● **Extract to read**:
#####

Net: stack-buffer-overflow if HTTP request contains a header with invalid UTF32 sequence #4690
Description
Describe the bug
During a fuzzing test, ASAN reported a stack-buffer-overflow error in TextIterator::operator * (). It happened due to a missing check for a buffer size.
To Reproduce
Poco::MemoryInputStream stream(input.data(), input.size());
Poco::Net::HTTPRequest request;
request.read(stream);with the following input: crash-7e3fdbcc15ad941711a3a1d2502ac293a272c267.txt
Expected behavior
ASAN doesn't report any errors.

#####

● **Task directions**:
Please return the bug report on the invalid UTF32 header overflow word for word.

● **Stored entries**:
#####

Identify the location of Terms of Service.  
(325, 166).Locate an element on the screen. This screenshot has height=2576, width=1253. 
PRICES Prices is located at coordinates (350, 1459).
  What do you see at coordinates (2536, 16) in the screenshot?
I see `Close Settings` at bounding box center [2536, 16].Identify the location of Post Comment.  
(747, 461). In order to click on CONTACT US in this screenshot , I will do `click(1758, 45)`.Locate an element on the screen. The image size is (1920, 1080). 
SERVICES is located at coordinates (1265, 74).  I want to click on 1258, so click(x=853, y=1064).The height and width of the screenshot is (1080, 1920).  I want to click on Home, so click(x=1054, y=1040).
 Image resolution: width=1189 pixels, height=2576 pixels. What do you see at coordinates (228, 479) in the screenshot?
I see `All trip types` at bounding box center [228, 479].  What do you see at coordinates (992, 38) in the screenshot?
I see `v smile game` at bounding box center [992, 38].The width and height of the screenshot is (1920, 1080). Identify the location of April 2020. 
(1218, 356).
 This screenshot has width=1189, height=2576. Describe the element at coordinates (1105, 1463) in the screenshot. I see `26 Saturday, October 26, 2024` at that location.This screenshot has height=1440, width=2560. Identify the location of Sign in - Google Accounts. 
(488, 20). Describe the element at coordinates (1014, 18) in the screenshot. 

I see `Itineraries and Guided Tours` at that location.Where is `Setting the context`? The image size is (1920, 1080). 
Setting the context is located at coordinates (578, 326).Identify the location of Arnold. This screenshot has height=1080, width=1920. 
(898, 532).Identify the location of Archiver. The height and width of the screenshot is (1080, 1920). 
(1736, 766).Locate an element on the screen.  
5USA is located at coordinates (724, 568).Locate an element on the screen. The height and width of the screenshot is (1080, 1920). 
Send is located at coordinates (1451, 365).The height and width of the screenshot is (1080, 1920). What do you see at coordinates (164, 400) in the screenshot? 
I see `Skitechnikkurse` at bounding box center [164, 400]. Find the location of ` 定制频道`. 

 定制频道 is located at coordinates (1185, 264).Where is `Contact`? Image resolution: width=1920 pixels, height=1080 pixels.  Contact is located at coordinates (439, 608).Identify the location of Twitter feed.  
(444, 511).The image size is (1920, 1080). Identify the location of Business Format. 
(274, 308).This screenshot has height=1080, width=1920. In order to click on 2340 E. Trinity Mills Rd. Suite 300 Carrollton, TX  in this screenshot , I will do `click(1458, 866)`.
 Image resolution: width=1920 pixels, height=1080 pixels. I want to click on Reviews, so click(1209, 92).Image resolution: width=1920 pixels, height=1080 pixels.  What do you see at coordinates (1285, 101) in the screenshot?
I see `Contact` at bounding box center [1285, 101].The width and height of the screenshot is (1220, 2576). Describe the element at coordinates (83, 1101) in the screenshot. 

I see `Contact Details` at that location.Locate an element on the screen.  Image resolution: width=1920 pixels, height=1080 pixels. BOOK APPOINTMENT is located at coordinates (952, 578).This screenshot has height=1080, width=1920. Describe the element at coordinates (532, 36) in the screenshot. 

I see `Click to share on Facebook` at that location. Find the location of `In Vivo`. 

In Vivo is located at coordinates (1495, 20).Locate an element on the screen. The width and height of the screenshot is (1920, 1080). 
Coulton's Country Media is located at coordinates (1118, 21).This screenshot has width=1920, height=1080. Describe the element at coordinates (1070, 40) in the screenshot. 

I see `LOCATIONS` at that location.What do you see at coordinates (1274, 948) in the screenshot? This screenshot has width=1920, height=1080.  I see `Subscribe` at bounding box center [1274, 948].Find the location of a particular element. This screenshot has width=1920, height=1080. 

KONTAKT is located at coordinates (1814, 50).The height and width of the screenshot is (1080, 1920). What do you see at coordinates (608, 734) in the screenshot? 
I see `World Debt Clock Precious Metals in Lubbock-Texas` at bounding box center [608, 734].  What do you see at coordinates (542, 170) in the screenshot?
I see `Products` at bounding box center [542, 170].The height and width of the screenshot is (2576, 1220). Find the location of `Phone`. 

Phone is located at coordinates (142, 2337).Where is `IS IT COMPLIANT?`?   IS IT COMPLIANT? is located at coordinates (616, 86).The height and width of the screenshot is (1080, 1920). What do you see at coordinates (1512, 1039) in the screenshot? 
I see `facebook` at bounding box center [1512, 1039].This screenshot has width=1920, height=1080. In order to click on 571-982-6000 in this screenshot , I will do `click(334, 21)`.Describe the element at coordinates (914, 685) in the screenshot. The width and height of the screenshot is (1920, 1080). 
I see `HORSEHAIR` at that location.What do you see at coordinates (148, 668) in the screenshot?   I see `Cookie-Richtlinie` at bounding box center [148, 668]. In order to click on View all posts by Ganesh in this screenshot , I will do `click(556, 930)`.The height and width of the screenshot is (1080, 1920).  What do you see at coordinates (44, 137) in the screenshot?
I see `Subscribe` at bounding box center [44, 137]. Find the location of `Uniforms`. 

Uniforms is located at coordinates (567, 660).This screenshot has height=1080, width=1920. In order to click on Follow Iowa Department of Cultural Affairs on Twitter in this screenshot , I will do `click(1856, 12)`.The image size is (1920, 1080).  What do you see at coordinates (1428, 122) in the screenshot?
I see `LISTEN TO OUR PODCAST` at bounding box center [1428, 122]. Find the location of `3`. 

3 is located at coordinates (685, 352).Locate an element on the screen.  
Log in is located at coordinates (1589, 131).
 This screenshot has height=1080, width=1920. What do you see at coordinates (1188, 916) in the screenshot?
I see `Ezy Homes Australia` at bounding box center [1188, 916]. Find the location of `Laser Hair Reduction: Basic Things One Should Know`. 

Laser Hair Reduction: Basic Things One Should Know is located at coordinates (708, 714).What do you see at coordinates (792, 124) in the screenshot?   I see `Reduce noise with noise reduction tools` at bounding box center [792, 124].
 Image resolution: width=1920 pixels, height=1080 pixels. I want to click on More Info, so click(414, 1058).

#####

● **Output below**:
Net: stack-buffer-overflow if HTTP request contains a header with invalid UTF32 sequence #4690
Description
Describe the bug
During a fuzzing test, ASAN reported a stack-buffer-overflow error in TextIterator::operator * (). It happened due to a missing check for a buffer size.
To Reproduce
Poco::MemoryInputStream stream(input.data(), input.size());
Poco::Net::HTTPRequest request;
request.read(stream);with the following input: crash-7e3fdbcc15ad941711a3a1d2502ac293a272c267.txt
Expected behavior
ASAN doesn't report any errors.